İlk testler yerde yapıldı. Sergei Anokhin, havaalanının beton şeridi boyunca koştu. Bu sırada uçaktan tanka bir kablo beslendi ve kalkış koşusu başladı. Kıvılcımlar T-60'ın paletlerinin altından uçtu, biraz daha fazla ve uçan tank pistten ayrılabilecek gibi görünüyordu, ancak sürücü ve pilot kablo kilidini açtı ve gökyüzüne sadece ağır bir bombardıman uçağı yükseldi ve uçan tank atalet boyunca hareket etmeye devam etti, ardından kendi başına otoparka döndü.
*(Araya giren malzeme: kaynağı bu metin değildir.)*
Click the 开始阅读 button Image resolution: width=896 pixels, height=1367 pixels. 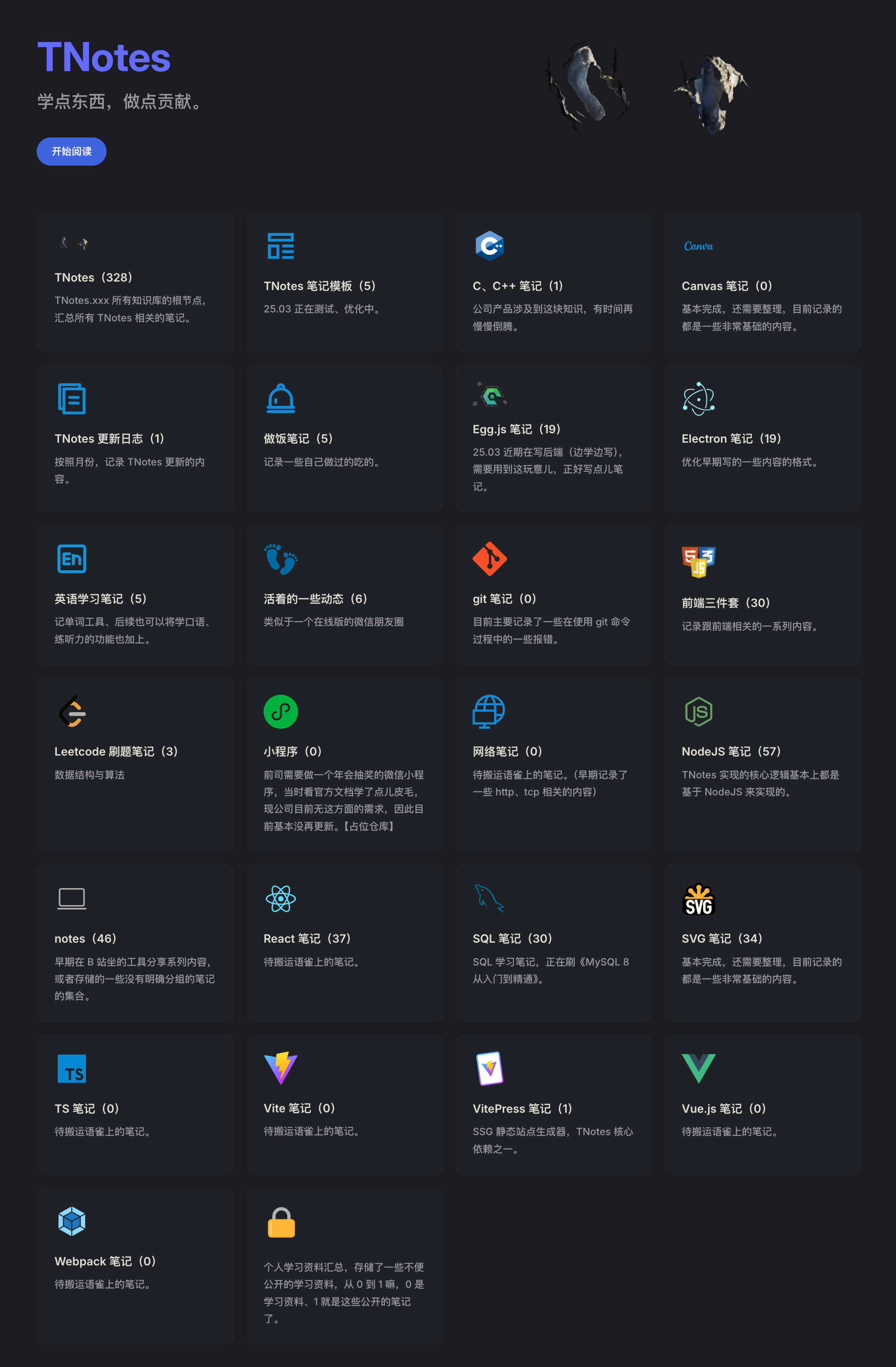tap(71, 152)
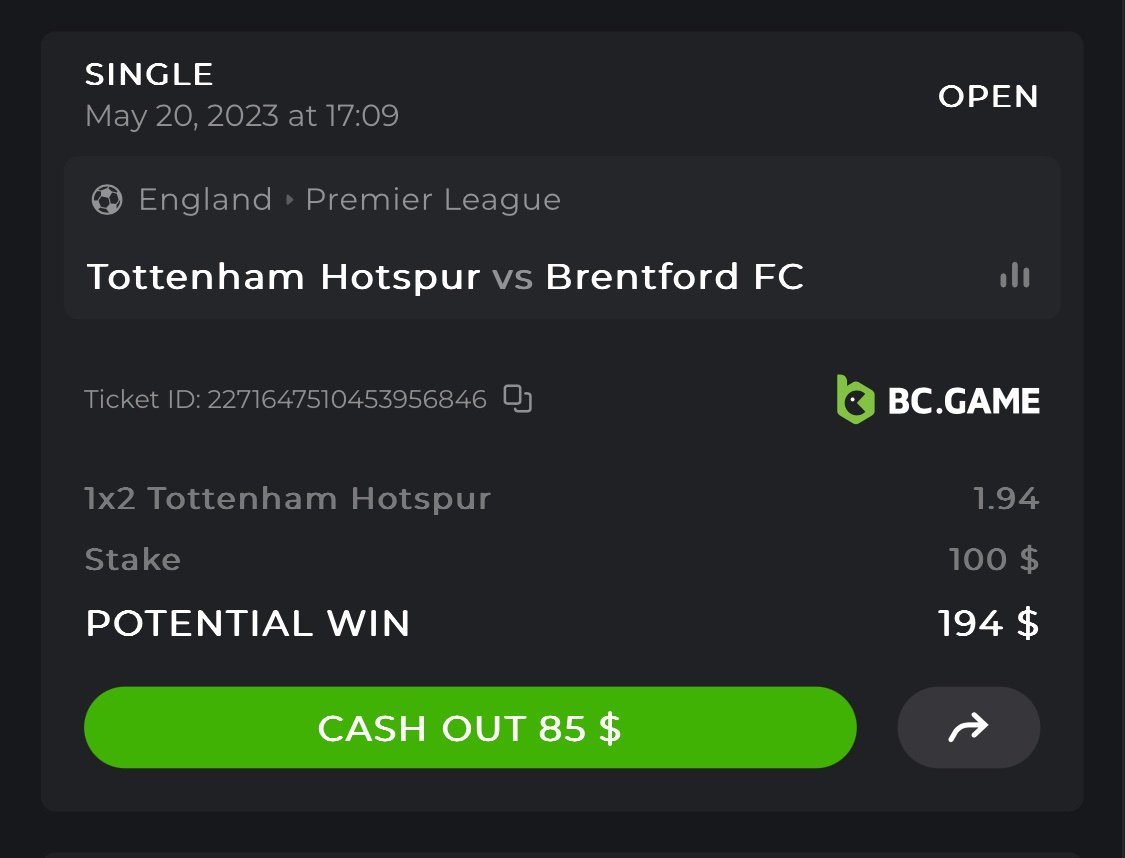Click the 100 $ stake amount
Image resolution: width=1125 pixels, height=858 pixels.
coord(994,559)
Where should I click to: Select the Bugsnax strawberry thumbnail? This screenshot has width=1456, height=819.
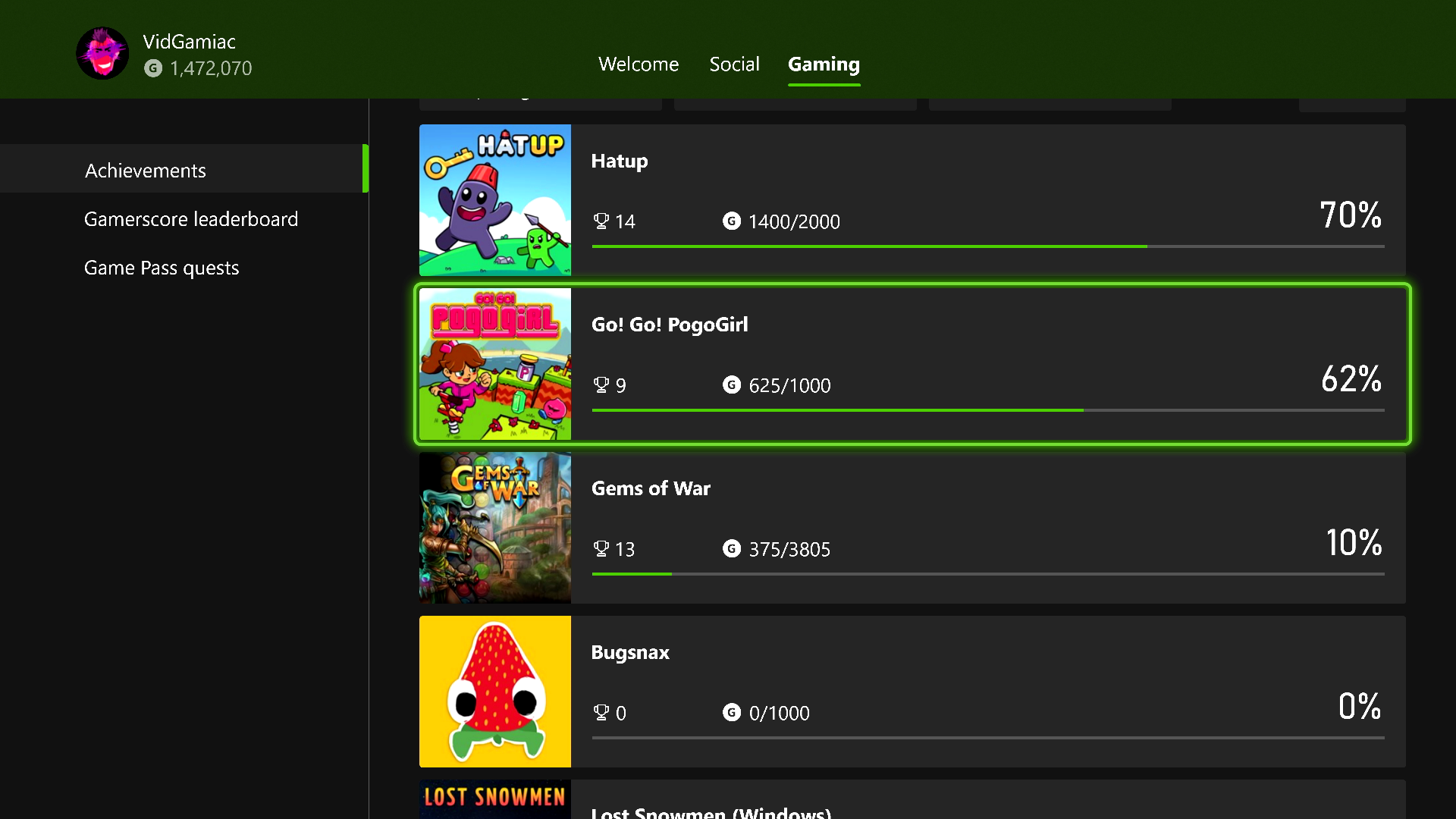495,692
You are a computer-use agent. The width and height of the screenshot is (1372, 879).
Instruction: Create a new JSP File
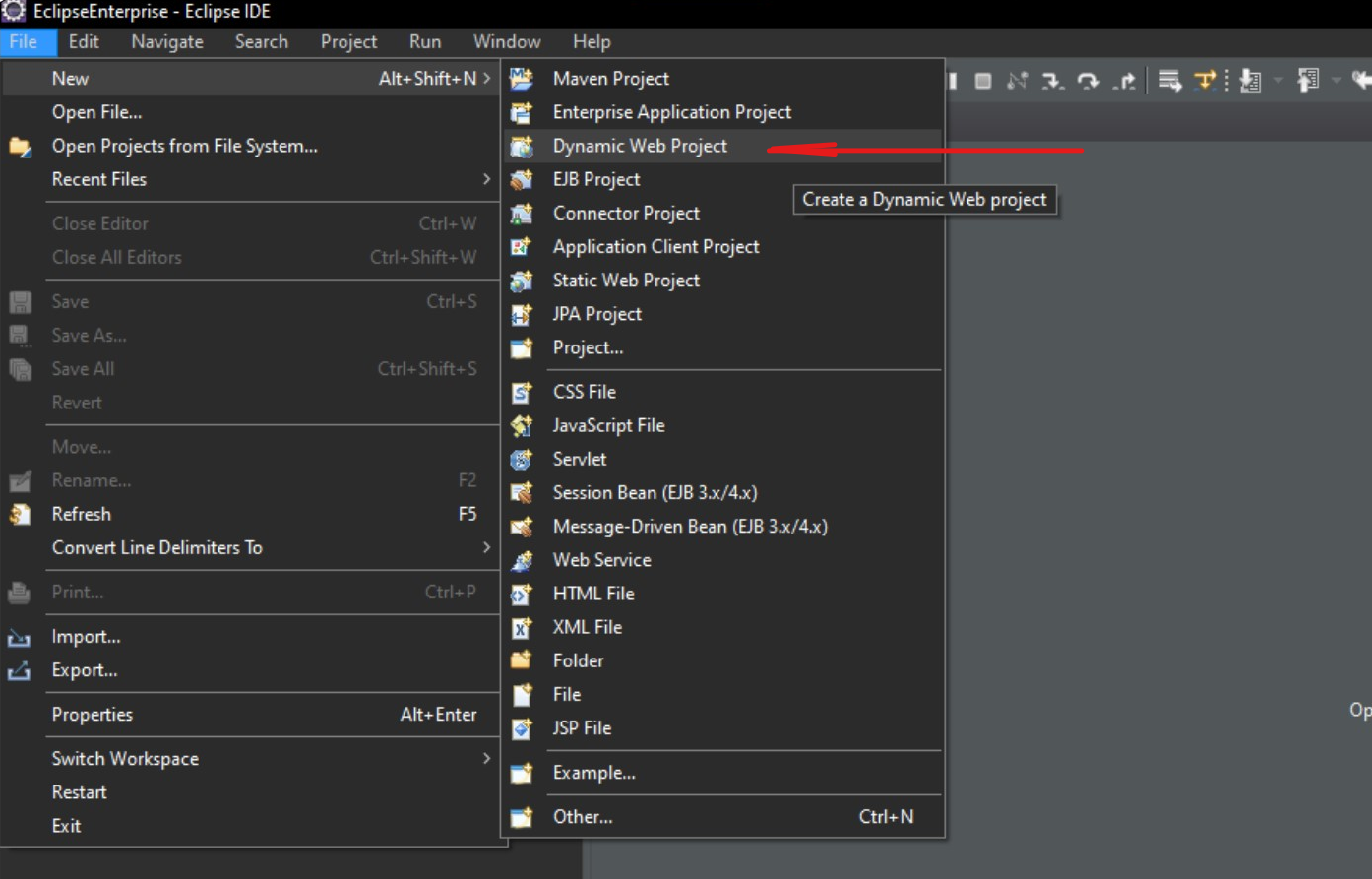click(582, 728)
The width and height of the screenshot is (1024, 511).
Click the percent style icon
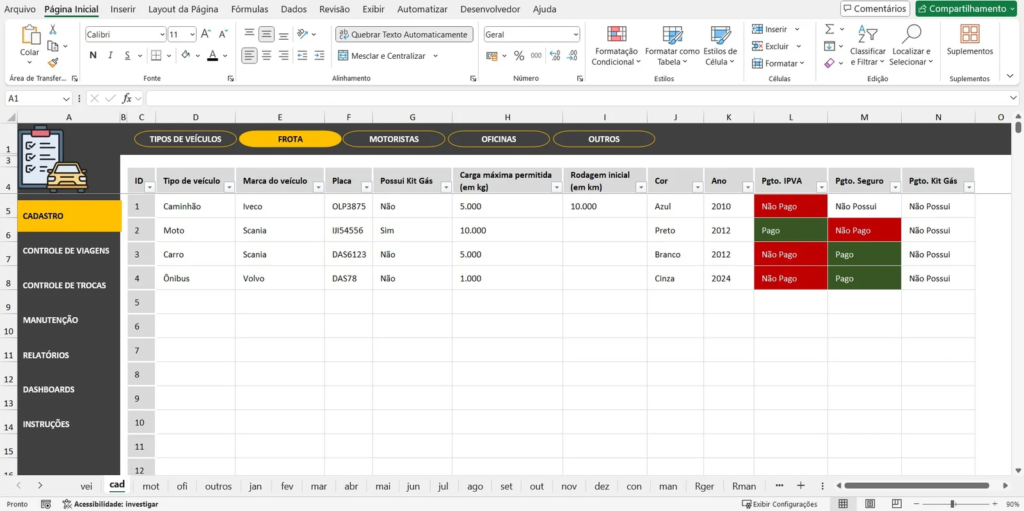click(518, 56)
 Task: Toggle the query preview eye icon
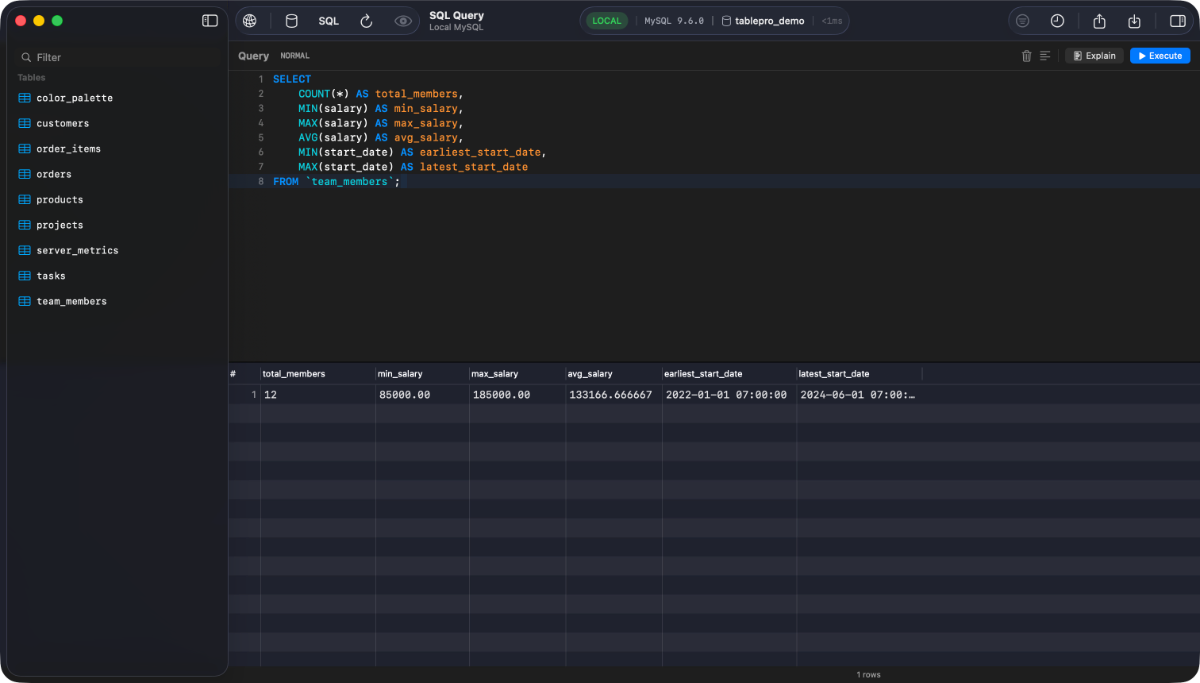click(402, 20)
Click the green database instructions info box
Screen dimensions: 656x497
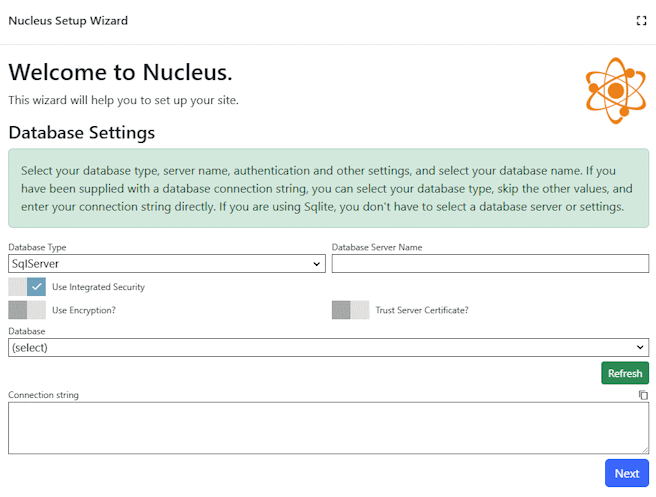point(328,188)
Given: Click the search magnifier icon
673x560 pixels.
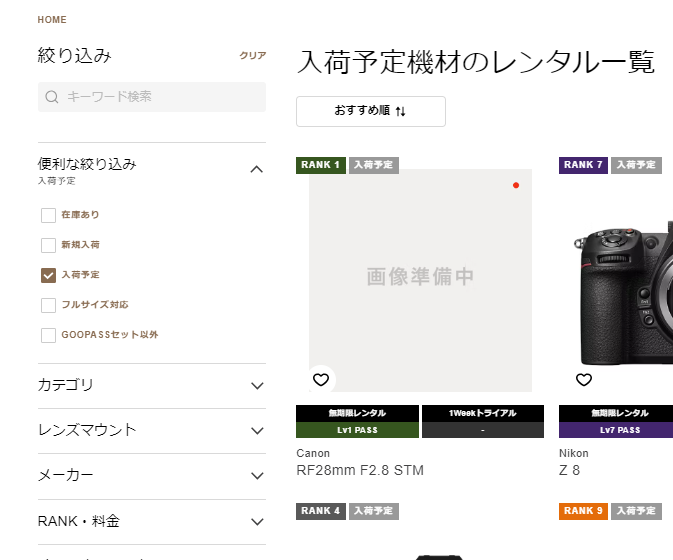Looking at the screenshot, I should (52, 97).
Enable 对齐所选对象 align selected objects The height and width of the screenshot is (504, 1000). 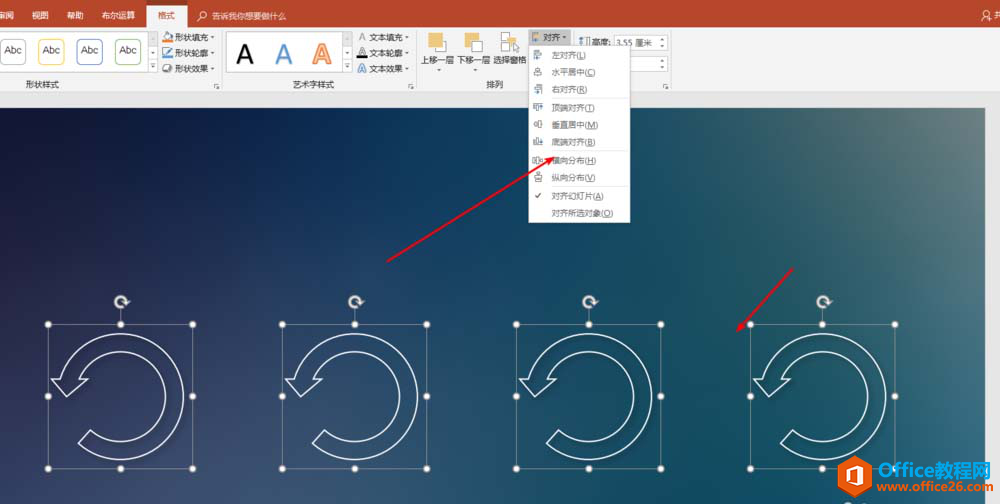pyautogui.click(x=582, y=213)
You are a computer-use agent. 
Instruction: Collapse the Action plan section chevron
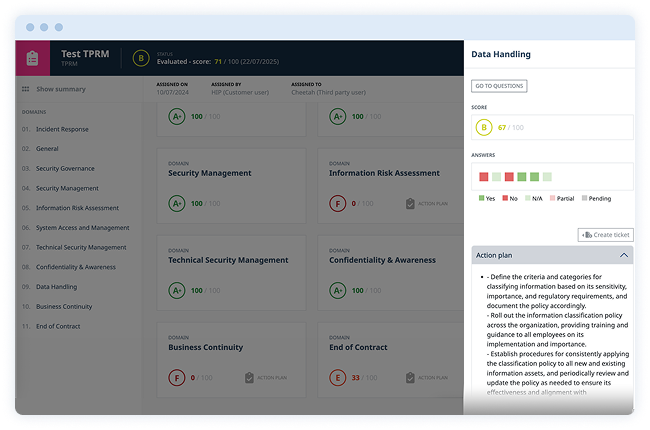(x=625, y=256)
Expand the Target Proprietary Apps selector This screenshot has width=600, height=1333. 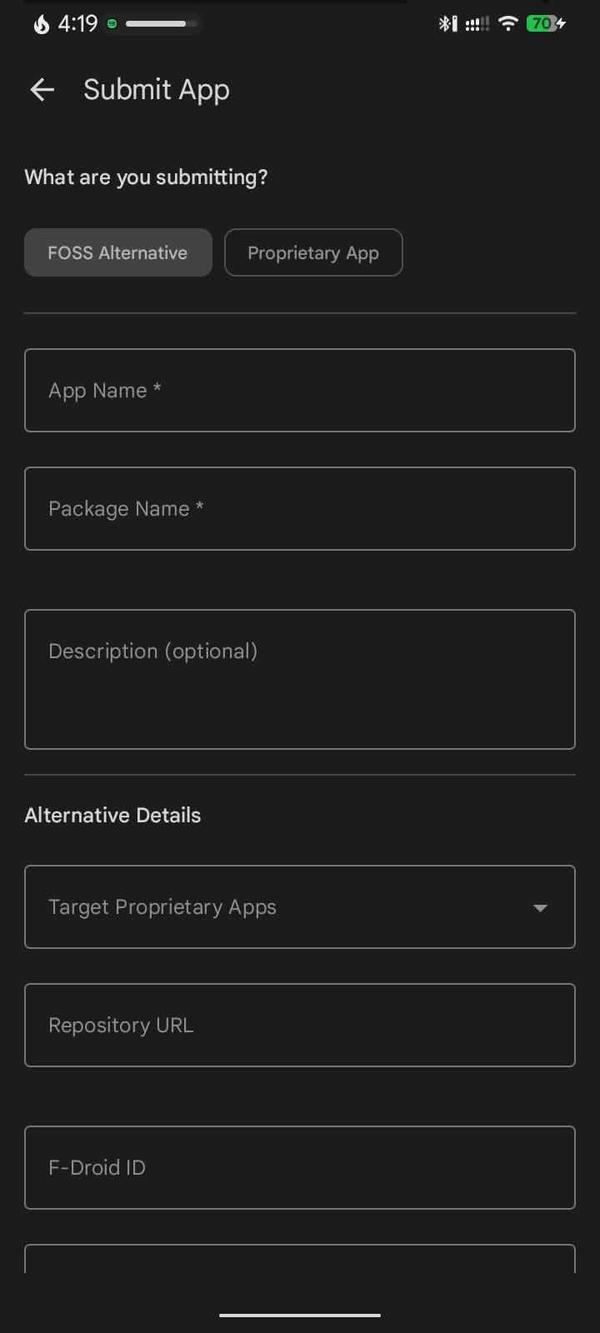tap(300, 907)
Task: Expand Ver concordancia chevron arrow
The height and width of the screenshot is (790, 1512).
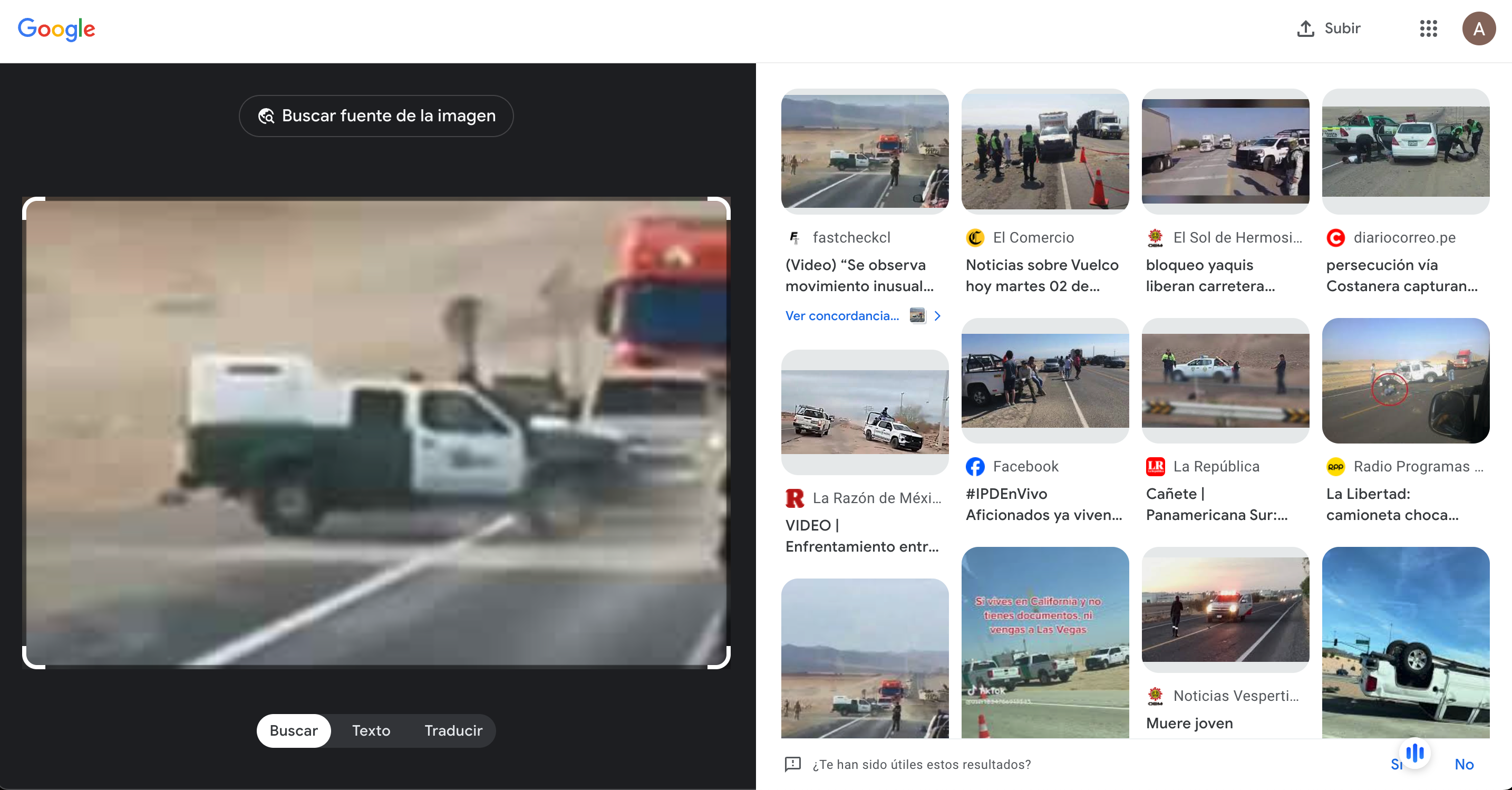Action: click(937, 316)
Uçan bir tankın ilk gerçek uçuşu aynı zamanda sonuncusuydu. 2 Eylül 1942'de gerçekleşti. Anokhin daha sonra şunları hatırladı: “Her şey katlanılabilirdi, ancak tankın içinde paraşütle olmak olağandışıydı. Motoru çalıştırıyorum, hızı açıyorum, paletlerini çınlatıyorum, tank TB-3'ün kuyruğuna doğru ilerliyor. Burada tank uçağa yapışıyor, görüntüleme yuvasından bombardıman uçağının pervanelerinin altından toz bulutlarının göründüğünü görebilirsiniz, çekme kablosu çekilir. Uzun ve yılanı andıran kablo gözlerimin önünde çelik bir çubuğa dönüşüyor. Sonra uçan tank titrer ve hareket etmeye başlar, hava alanında daha hızlı ve daha hızlı koşar. Sola doğru hafif bir yuvarlanma hissediliyor - tank zaten havada. Alışılmadık uçağı düzleştiriyorum, tank irtifa kazanırken, dümenler hareketlerime tepki veriyor."
Bu ilk ve tek uçuş 15 dakikadan fazla sürmedi. Gövdenin yüksek hava direncinden, dört motorlu bombacının motorları aşırı ısınmaya başlar. TB-3'ün emriyle, Sergei Anokhin uçan tankı uçaktan ayırıyor ve en yakın Bykovo havaalanına iniyor. İnişten sonra, Anokhin, planörü tanktan düşürmeden, olağandışı bir makinenin görünümü hakkında uyarılmadıkları ve testler hakkında hiçbir şey bilmedikleri havaalanının komutanlığına gitti. Alışılmadık bir uçağın inişi, havaalanında bir hava saldırısına neden oldu. Sonuç olarak, uçaksavar pilinin hesaplanması test pilotunu tanktan çıkardı ve onu "tutsak" aldı. "Casus" ancak kurtarma ekibi havaalanına geldikten sonra serbest bırakıldı. Böylece dünyanın ilk kanatlı tankı uçuşu sona erdi. Uçuşun sonuçları, mevcut motorların gücünün, uçan tankın etkin çalışması için yetersiz olduğu sonucuna varmayı mümkün kıldı. A-40 hava tankını daha güçlü Pe-8 bombardıman uçaklarının yardımıyla çekmeye çalışmak mümkündü, ancak saflarında 70'ten fazla birim yoktu, bu nedenle kimse nadir ve değerli bir uzun menzilli bombardıman uçağı çekmeye cesaret edemedi. uçan bir tankı çekme testi için.